*PROVIDED DATA:*
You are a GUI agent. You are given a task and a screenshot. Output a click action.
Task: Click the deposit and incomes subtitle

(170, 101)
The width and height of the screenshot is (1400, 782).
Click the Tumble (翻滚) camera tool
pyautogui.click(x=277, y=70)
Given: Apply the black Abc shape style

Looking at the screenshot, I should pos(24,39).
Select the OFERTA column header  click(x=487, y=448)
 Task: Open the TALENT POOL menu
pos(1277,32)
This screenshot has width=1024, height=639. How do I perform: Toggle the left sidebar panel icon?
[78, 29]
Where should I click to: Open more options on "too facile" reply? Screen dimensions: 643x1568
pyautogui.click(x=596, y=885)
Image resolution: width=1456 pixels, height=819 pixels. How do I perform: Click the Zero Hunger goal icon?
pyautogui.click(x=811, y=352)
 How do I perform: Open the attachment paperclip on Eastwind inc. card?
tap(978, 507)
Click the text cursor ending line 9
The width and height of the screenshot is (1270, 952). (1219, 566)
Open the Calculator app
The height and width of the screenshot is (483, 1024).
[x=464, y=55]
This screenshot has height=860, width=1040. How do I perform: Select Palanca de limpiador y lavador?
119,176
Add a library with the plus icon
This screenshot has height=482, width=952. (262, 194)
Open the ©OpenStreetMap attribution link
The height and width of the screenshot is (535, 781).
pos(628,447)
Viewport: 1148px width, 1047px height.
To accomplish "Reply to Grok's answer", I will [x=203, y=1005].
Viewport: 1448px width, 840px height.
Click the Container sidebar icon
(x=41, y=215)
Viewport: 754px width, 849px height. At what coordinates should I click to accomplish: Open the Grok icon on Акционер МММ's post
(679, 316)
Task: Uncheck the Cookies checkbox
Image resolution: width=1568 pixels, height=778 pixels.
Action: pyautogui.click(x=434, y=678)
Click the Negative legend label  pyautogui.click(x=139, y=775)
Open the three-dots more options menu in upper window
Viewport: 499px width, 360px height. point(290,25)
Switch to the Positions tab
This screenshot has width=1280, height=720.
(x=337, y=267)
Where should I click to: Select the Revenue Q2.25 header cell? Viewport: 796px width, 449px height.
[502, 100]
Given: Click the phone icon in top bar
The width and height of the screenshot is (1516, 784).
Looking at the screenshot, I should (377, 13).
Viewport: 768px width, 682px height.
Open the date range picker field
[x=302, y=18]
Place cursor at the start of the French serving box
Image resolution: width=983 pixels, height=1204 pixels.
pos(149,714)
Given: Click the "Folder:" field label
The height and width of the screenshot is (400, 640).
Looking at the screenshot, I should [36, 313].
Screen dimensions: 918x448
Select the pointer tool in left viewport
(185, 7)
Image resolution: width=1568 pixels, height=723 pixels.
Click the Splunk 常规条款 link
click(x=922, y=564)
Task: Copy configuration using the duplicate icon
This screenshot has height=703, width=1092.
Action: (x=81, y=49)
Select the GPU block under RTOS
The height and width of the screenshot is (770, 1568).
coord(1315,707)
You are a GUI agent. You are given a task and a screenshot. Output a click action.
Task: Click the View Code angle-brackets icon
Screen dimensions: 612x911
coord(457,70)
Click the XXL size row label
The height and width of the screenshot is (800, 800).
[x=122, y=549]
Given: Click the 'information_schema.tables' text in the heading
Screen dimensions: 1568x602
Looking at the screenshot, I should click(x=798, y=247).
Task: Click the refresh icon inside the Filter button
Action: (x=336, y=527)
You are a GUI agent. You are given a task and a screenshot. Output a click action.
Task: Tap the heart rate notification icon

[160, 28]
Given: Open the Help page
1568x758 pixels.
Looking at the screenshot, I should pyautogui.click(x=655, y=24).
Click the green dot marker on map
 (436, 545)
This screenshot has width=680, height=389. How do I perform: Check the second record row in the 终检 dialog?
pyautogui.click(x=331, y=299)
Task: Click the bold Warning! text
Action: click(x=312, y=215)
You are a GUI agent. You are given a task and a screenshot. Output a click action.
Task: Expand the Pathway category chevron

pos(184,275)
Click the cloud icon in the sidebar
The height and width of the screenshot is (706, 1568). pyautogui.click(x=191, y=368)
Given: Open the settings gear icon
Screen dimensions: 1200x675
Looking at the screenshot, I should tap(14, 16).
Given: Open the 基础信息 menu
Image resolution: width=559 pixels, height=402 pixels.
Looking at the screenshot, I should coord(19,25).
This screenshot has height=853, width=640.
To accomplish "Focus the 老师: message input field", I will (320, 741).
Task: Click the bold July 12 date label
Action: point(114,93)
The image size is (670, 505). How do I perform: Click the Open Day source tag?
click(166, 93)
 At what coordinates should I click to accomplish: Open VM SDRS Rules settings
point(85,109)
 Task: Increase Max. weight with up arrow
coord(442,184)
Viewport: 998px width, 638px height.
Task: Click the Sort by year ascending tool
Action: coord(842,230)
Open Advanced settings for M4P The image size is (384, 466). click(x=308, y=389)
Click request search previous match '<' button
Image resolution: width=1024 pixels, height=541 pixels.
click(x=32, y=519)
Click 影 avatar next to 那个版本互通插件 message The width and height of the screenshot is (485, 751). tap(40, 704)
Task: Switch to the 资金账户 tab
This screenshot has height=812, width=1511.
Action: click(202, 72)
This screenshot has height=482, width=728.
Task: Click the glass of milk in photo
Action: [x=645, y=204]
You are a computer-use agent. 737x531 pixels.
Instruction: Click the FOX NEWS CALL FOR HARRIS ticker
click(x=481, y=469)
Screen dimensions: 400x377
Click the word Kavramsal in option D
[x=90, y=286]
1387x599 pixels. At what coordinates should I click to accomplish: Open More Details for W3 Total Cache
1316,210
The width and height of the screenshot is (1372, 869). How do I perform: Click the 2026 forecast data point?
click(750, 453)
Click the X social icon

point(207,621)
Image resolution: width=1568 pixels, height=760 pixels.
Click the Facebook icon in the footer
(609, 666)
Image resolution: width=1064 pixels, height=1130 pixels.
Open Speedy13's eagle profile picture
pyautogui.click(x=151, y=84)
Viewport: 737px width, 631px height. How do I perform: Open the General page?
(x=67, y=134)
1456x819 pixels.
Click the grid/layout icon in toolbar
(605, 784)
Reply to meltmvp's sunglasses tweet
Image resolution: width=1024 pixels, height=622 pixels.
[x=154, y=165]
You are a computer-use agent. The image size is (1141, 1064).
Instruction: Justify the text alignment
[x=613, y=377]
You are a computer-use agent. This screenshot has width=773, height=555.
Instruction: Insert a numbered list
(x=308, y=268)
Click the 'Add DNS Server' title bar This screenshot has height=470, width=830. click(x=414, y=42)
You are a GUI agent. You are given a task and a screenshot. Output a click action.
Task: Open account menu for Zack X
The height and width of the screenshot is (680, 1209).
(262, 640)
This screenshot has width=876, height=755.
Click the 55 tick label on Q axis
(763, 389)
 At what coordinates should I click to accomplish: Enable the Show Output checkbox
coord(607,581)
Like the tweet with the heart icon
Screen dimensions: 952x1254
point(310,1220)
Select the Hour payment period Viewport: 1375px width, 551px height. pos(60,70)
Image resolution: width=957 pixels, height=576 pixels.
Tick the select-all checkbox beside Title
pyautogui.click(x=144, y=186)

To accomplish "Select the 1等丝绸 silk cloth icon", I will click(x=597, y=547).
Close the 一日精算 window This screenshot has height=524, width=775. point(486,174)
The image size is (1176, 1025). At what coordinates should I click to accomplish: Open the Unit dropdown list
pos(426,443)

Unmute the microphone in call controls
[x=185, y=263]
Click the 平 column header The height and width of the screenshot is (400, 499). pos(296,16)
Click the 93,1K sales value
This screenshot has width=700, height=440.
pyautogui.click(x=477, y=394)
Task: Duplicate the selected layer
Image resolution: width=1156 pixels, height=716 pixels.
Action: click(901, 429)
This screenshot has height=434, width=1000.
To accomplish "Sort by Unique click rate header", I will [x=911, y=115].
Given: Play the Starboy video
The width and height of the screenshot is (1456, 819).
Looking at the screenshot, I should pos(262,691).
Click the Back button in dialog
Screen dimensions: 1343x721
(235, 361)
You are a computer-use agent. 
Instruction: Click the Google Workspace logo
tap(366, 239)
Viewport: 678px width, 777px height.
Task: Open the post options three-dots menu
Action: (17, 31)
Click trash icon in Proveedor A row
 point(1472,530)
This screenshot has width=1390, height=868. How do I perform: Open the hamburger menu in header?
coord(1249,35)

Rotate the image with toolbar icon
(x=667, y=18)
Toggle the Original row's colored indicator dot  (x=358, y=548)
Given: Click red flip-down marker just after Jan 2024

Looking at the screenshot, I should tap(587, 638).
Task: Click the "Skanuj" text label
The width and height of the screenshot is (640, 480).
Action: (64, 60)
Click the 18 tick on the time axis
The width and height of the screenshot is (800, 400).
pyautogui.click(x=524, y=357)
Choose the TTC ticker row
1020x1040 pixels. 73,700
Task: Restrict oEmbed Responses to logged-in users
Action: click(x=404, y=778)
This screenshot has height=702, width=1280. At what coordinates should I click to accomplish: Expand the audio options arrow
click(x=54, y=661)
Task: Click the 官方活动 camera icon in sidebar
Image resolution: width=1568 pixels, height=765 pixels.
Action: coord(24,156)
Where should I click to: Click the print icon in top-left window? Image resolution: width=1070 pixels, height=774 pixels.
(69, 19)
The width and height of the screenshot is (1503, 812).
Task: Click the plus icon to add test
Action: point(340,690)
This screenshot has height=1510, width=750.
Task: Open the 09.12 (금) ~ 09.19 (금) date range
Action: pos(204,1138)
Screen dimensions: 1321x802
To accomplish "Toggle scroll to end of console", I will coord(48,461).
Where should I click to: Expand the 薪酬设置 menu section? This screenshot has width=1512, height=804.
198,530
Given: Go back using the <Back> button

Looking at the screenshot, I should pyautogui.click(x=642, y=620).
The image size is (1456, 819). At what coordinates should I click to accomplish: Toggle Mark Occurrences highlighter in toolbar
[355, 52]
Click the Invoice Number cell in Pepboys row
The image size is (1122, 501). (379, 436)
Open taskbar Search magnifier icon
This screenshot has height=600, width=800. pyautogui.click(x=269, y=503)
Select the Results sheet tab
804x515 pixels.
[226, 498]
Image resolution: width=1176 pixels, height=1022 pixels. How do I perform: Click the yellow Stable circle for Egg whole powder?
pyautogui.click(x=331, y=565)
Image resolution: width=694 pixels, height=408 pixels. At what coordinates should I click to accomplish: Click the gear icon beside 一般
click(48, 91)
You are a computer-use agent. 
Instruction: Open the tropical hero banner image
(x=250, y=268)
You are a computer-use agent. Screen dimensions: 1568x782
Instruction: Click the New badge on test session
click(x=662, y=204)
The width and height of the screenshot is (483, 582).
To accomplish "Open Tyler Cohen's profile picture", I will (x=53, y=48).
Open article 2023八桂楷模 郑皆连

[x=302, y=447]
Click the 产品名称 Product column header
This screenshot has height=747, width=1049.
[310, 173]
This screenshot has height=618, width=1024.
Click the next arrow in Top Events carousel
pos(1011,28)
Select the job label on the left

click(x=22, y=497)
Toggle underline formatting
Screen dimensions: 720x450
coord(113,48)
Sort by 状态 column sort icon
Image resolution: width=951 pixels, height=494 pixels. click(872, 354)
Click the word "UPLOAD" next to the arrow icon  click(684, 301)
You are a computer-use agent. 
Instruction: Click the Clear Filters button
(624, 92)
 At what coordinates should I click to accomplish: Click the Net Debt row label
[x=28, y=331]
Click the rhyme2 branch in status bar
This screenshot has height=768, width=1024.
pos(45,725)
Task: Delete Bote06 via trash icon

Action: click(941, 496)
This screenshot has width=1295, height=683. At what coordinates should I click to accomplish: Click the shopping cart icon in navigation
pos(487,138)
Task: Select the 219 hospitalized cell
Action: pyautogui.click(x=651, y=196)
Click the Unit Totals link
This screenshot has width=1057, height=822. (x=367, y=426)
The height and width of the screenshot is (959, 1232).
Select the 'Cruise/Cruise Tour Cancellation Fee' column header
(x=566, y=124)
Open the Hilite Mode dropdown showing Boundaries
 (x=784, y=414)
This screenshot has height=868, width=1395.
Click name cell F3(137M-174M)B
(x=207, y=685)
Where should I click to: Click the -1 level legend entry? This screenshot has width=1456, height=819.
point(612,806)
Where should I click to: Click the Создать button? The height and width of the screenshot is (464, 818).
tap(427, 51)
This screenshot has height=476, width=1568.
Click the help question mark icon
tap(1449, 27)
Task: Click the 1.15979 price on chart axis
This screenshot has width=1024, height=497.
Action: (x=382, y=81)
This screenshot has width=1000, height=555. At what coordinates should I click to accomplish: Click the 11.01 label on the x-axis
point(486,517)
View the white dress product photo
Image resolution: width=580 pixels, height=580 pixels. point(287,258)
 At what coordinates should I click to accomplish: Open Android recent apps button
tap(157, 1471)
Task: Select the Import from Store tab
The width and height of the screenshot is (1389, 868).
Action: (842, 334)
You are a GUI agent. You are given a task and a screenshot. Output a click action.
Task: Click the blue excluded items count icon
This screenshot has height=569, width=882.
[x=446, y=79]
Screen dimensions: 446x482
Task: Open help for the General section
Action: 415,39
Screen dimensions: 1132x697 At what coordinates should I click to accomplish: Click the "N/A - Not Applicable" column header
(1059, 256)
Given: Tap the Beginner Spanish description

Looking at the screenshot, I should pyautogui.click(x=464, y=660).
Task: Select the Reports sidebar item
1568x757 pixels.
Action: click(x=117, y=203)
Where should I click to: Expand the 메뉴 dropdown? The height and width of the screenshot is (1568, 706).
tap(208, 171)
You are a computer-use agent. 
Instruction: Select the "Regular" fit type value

*GIVEN PROBLEM:*
Copy the records word for word, starting at the line containing "This screenshot has width=1390, height=868." and ending after the line containing "Action: coord(24,156)".

*FULL SOLUTION:*
This screenshot has width=1390, height=868. How do I perform: Open the hamburger menu in header?
coord(1249,35)

Rotate the image with toolbar icon
(x=667, y=18)
Toggle the Original row's colored indicator dot  (x=358, y=548)
Given: Click red flip-down marker just after Jan 2024

Looking at the screenshot, I should tap(587, 638).
Task: Click the "Skanuj" text label
The width and height of the screenshot is (640, 480).
Action: (64, 60)
Click the 18 tick on the time axis
The width and height of the screenshot is (800, 400).
pyautogui.click(x=524, y=357)
Choose the TTC ticker row
1020x1040 pixels. 73,700
Task: Restrict oEmbed Responses to logged-in users
Action: click(x=404, y=778)
This screenshot has height=702, width=1280. At what coordinates should I click to accomplish: Expand the audio options arrow
click(x=54, y=661)
Task: Click the 官方活动 camera icon in sidebar
Image resolution: width=1568 pixels, height=765 pixels.
Action: coord(24,156)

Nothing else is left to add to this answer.